Anyone who aspires to be a novelist has got to wonder at the success of E. L. James, the author of the "Fifty Shades" trilogy that has sat at the top of the New York Times bestseller list for nearly two months and sold more than 30 million books.
This middle-aged, middle class mother of two teenagers who lives in an attached house in West London has written a love story you wouldn't want your teenager to read about a college student's attraction to a 27-year-old billionaire (Christian Grey) with decidedly BDSM proclivities.
Local demand for the book is evident in the multiple, ongoing requests for the many copies of the book that Greenwich Library has. (Surely the fact that the library has invested in so many copies is testament to how far we've come in intellectual freedom.)
When a rash of articles began appearing in the New York press recently about a new wave of single girls from Manhattan frequenting high-end Greenwich bars in search of rising hedge funders with McMansions, Ferraris, private planes and helicopters, I began to wonder if they weren't all looking for a Christian Grey.
I've found myself in certain settings asking hip young women what they think of "Fifty Shades," and their response is immediate: "We are so grateful to E.L. James for writing these books! They are the fantasy we need!"
Some said they know married couples that read the books aloud to each other to reenergize their sex lives. A recent e-mail at work had the subject line, "Fifty Shades Baby Boom." The content was a fertility counseling firm, reporting, "Many couples are turning to these steamy novels in efforts to have children and take the stress and struggle out of it."
And now those couples can add a musical component to the written work with E.L. James's new CD . . . "Fifty Shades of Grey - The Classical Album," . . . made up of selections (including Bach, Chopin, and Debussy) she listened to while writing her books -- to best drown out the noise of her teen aged sons.

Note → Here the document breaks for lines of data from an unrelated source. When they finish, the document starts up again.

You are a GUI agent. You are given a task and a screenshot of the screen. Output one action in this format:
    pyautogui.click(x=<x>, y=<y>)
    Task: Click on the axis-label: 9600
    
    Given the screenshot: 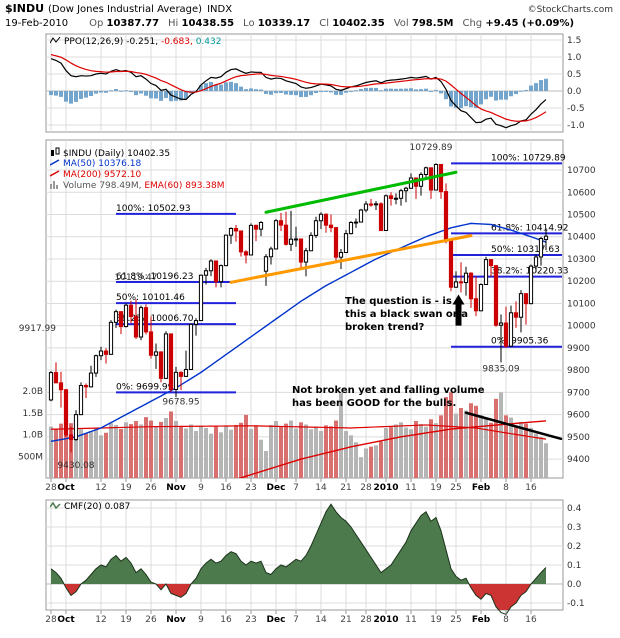 What is the action you would take?
    pyautogui.click(x=578, y=416)
    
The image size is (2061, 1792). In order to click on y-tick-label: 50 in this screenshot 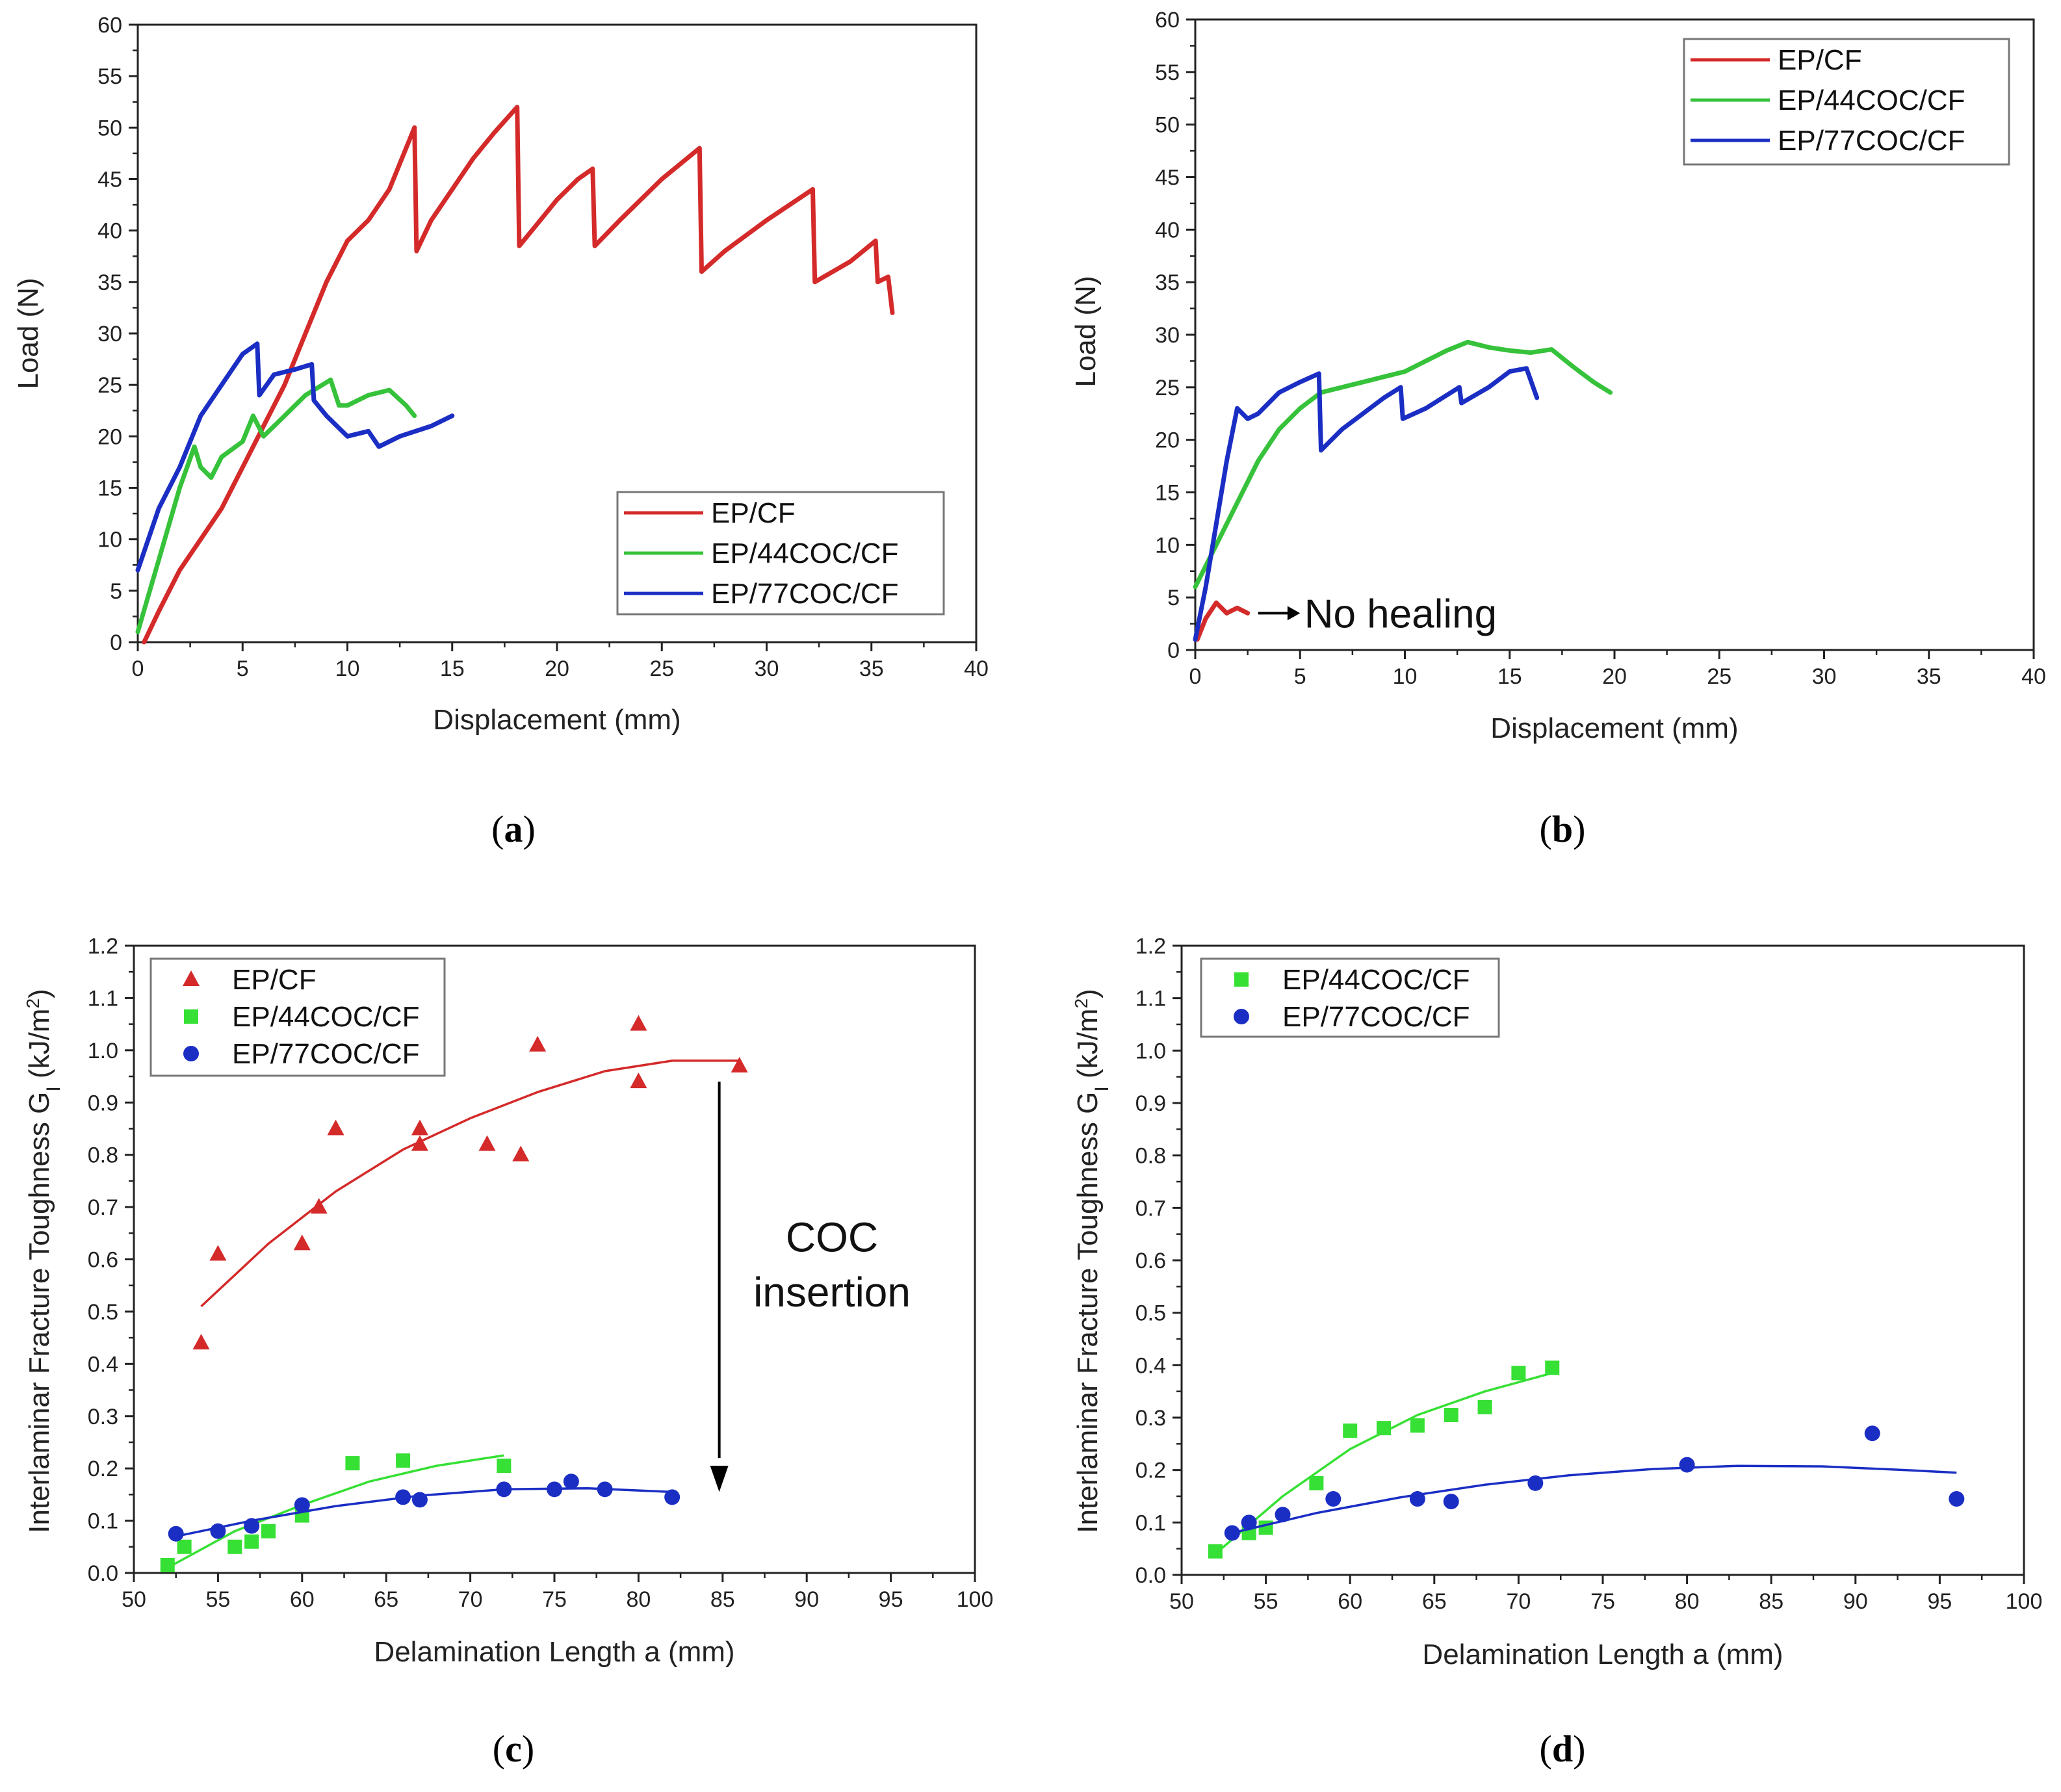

Interviewed at the recent Manhattan release of her CD, James threw off one of her rare and offhand remarks on the state of her success. "It's nice," she said, "that people who don't normally listen to classical music are listening to classical music -- and that people who normally don't read are reading."
A.K. Rowling, another of those British female authors hiding behind their initials, may have turned green with envy that she didn't merchandise the background music she listened to (or did not listen to) while writing her Harry Potter books.
So, anyway, there I was on a recent vacation in San Francisco, where I found myself in town with the fabled author of "Fifty Shades" and finagled myself into a book signing line with 599 others.
The store manager instructed me that as Ms. James was giving only two hours of her time -- no doubt she was off to Hollywood to check on the blockbuster film in the works -- he had to divide everyone into groups of 50. I was in the "D" group, with groups to the letter "O" massing outside the bookstore.
Doing my math I figured as James was signing often three copies per person she could give approximately 12 seconds to each person in line. That meant I had one question I could ask her.
Standing in line with hefty women mostly in their 20s and 30s (I saw two men in the entire group of 600), I began my queries with the "Fifty Shades" readers.
"I'm obsessed," said a girl wearing the "Fifty Shades" grey tie that appears in some of the books sadomasochistic sex. "I got it on eBay," she said, adding "Fifty Shades puts you in a different place."
Before me in Group C was, believe it or not, a bondage model! "I do media," the pretty girl said. She knew a lot of married couples who she said are in a "master-slave relationship."
"I'm trying to make my husband read it," added a woman in her 40s . "Men should read it to teach them a few things!"
Other girls reported reading the trilogy in one week. "It's called fantasy land," they said, "Every girl needs a fantasy."
And then it was my turn to face the fantasy writer and I had my question ready.
"So, just what sort of S&M research did you do to write your trilogy?" I asked. Her answer was prompt.
"I haven't read anything on sadomasochism," she said, looking up pointedly from her signing. "I love love stories!" she declared.
For those addicted "Fifty Shade" readers who have to wait for James' next erotic romance, I suggest the spinoff soon to be released: "Fifty Shades of Chicken," by FL Fowler, featuring recipes such as Mustard Spanked Chicken and Dripping Thighs.